=== What the exercise asks ===
Copy the lines from the one with "Click Auf Vorgaben zurücksetzen button" to the one with "[1408, 108]", substituting "storage" for "warehouse" and leaving everything else the same.

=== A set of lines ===
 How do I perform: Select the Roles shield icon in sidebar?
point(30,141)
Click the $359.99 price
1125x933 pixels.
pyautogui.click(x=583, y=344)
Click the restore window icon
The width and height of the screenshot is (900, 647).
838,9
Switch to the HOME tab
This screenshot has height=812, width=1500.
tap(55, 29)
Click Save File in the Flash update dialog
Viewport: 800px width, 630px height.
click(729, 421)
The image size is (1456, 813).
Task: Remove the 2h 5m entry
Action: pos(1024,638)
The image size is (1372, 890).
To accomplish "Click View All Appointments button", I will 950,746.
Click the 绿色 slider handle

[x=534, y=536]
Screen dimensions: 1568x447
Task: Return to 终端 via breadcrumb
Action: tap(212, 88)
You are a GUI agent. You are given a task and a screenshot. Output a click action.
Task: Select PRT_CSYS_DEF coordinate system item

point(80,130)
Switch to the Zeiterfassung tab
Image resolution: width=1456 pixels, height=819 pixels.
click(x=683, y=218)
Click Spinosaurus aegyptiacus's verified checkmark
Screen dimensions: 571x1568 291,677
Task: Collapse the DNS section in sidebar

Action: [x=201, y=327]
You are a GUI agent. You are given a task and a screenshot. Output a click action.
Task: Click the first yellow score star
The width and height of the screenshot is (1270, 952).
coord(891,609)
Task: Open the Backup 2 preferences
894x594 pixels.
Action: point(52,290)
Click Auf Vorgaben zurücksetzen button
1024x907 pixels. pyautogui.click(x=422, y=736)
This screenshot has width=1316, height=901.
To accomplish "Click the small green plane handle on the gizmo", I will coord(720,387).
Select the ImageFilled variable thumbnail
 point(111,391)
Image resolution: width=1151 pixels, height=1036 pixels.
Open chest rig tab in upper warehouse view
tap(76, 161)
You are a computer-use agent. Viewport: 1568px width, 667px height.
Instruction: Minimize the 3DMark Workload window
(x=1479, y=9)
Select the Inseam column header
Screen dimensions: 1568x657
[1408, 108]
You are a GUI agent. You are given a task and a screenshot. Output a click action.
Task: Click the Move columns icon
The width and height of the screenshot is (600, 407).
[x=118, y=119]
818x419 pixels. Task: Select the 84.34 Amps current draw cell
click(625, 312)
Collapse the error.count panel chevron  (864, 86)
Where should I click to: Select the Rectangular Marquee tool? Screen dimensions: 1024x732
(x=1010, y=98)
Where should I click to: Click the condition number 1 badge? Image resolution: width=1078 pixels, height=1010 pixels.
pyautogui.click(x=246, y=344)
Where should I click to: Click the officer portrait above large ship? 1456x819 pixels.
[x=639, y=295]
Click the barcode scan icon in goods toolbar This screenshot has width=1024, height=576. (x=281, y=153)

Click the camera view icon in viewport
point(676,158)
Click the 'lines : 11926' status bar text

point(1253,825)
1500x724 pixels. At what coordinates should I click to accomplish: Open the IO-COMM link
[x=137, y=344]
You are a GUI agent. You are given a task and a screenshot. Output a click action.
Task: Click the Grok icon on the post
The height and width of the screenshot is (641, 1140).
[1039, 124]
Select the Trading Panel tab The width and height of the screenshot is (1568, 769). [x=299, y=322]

=== The completed task ===
Click Auf Vorgaben zurücksetzen button
1024x907 pixels. pyautogui.click(x=422, y=736)
This screenshot has width=1316, height=901.
To accomplish "Click the small green plane handle on the gizmo", I will coord(720,387).
Select the ImageFilled variable thumbnail
 point(111,391)
Image resolution: width=1151 pixels, height=1036 pixels.
Open chest rig tab in upper storage view
tap(76, 161)
You are a computer-use agent. Viewport: 1568px width, 667px height.
Instruction: Minimize the 3DMark Workload window
(x=1479, y=9)
Select the Inseam column header
Screen dimensions: 1568x657
[1408, 108]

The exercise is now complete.